PandocRefeqMathml - ad hoc tool to modify pandoc-converted MathML from LaTeX

Summary

This Ruby command-line command modifies a MathML file converted with pandoc from LaTeX.

Whereas pandoc is a great text-ish file converter, there are a few caveats, at the time of writing, in converting a LaTeX file to MathML.

A major caveat is the generated MathML does not display the equation numbers that are auto-generated by LaTeX in default for the equation and eqnarray environments, nor their (LaTeX) labels.
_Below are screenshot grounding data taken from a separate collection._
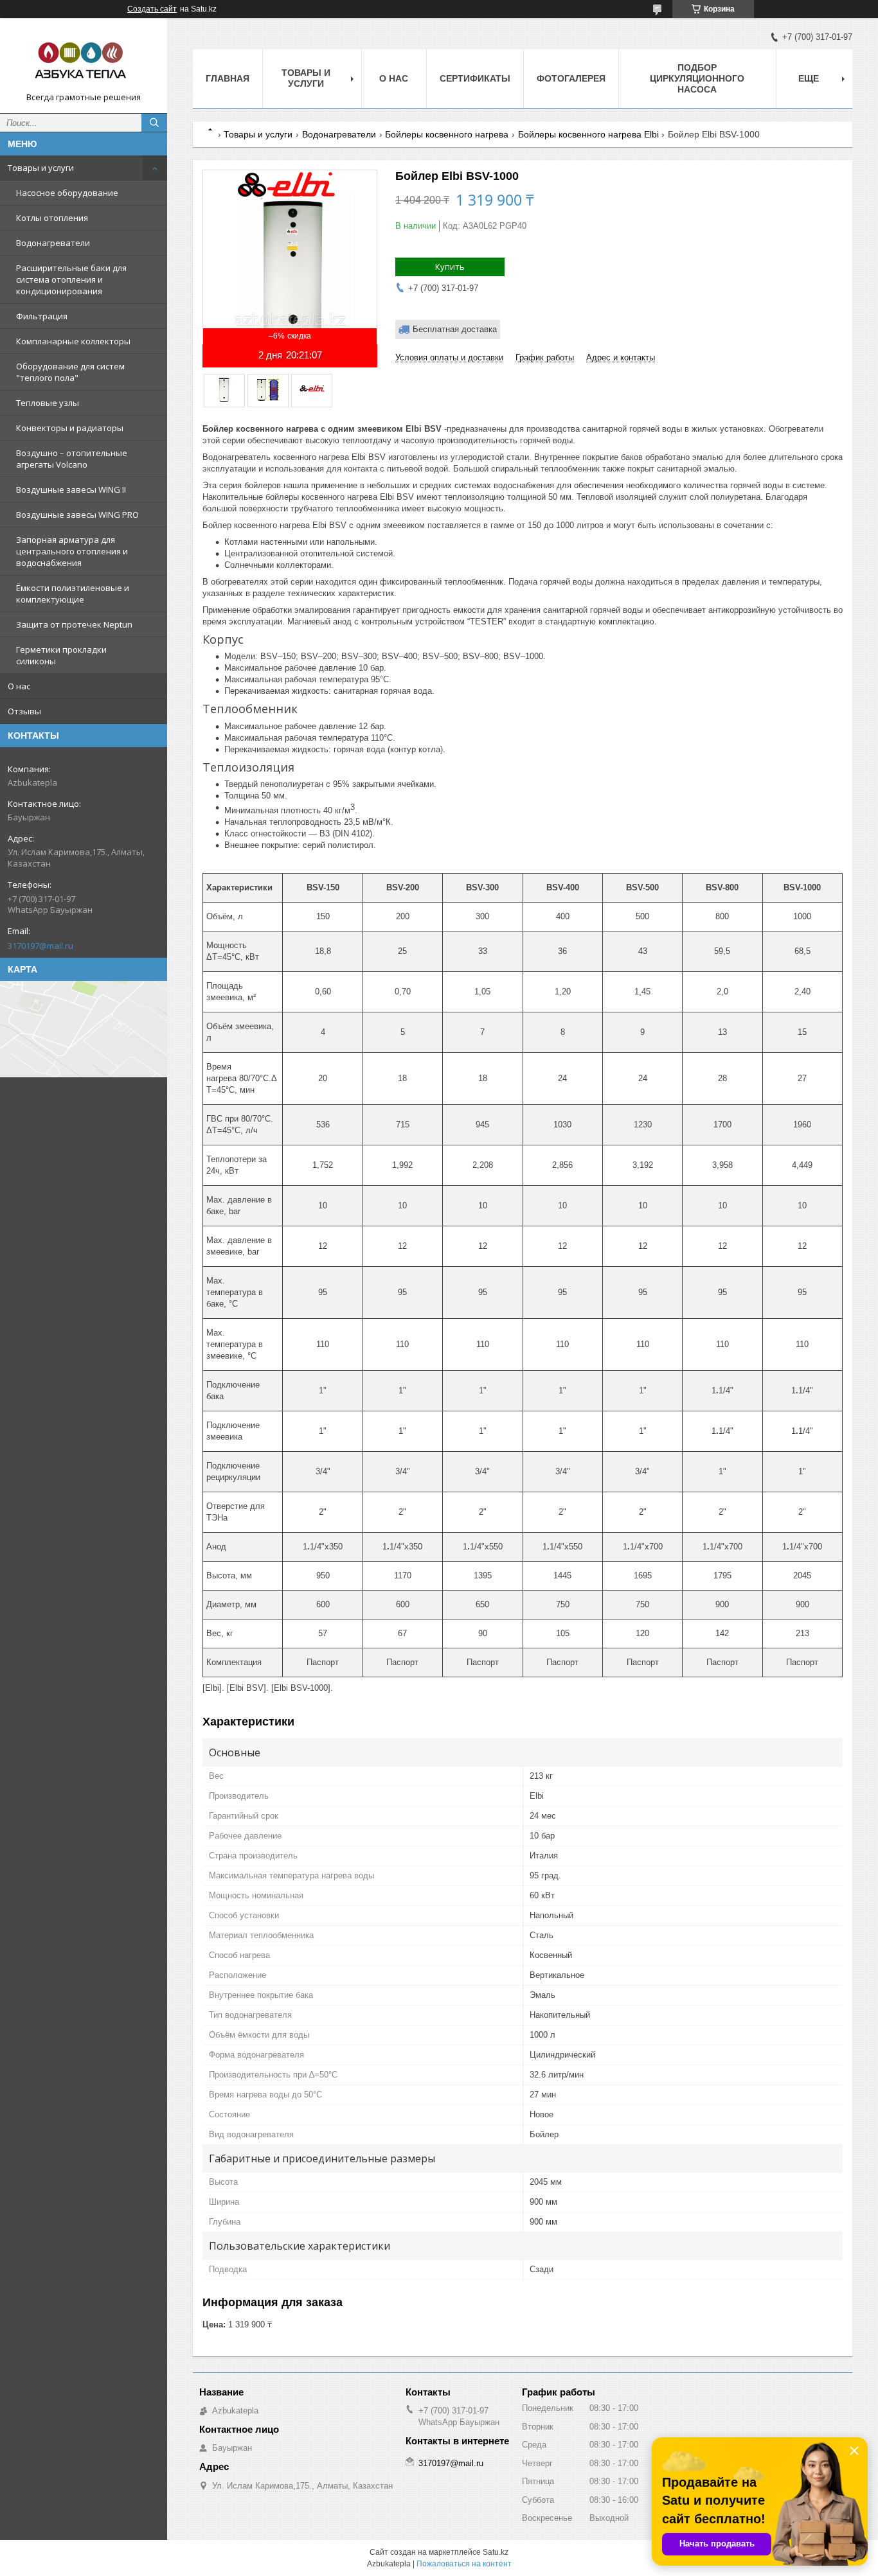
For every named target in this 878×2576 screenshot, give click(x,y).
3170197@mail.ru (40, 945)
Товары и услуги (41, 167)
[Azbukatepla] (83, 60)
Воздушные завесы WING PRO (77, 514)
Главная (227, 78)
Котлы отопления (52, 218)
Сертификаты (475, 78)
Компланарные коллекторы (73, 341)
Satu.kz (495, 2552)
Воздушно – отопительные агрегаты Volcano (71, 458)
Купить (450, 266)
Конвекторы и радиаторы (69, 428)
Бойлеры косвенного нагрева (446, 134)
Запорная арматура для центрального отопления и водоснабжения (72, 551)
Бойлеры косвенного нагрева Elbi (588, 134)
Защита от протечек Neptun (74, 624)
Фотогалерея (571, 78)
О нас (19, 686)
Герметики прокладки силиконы (61, 655)
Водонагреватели (53, 243)
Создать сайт (152, 8)
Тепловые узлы (47, 403)
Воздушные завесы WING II (71, 489)
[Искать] (154, 122)
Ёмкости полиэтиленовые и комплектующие (72, 593)
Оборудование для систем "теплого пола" (70, 372)
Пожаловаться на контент (464, 2563)
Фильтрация (41, 316)
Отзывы (24, 711)
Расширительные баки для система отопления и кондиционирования (71, 279)
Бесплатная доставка (455, 329)
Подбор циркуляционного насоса (697, 78)
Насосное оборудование (67, 192)
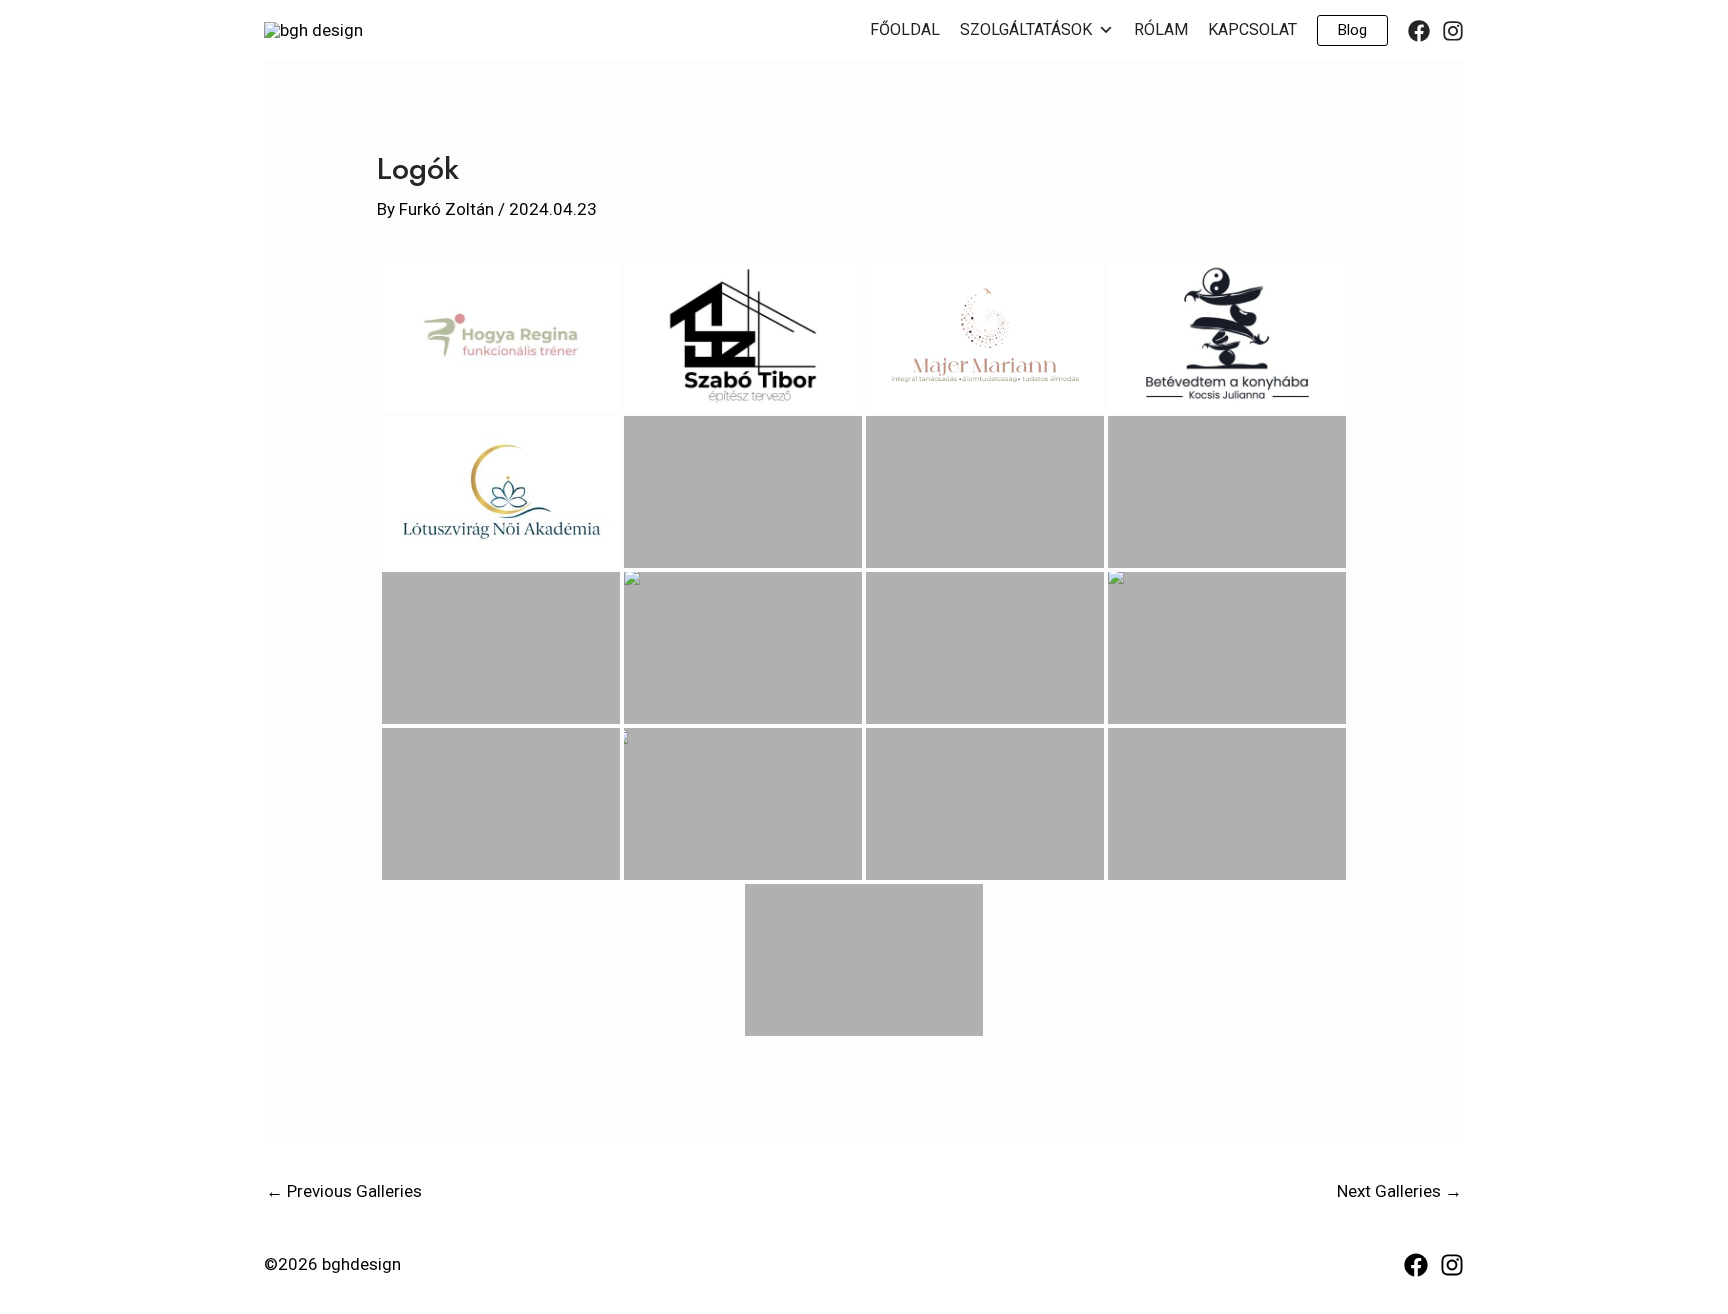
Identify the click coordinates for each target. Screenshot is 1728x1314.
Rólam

All the (LaTeX) ref remain as they are, which is a coded message for readers.

Another caveat is the alignments of equations in the eqnarray environment.
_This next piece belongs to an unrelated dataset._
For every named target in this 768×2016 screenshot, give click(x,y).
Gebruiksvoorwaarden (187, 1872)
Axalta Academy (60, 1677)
This tool is a bit of ad hoc (dirty) hack to correct these points *in some basic situations*. “Basic” here means just the standard LaTeX commands, not some package-specific commands. Also, this may not correctly handle complicated formats of equations, using arrays etc.

The full package of this module is found in PandocRefeqMathml Ruby Gems page (with document created from source annotation with yard) and in Github

Background and constraints

Pandoc-converted MathML.html from LaTeX lacks equation numbers that are present in the original LaTeX. This tool offers a very crude fix, adding equation numbers based on the annotation fields in <math> and LaTeX aux file (which is automatically generated as a byproduct when you compile a LaTeX document). Not all the numbers are recovered but only those that are referenced somewhere in the MathML/LaTeX file.

(Note that in principle, it should not be too difficult to modify the program so that all the labelled equations in LaTeX are labelled again in MathML. However, it would be tricky to label equations that are not explicitly labelled in LaTeX because implicit numbering information is not available in the LaTeX aux file.)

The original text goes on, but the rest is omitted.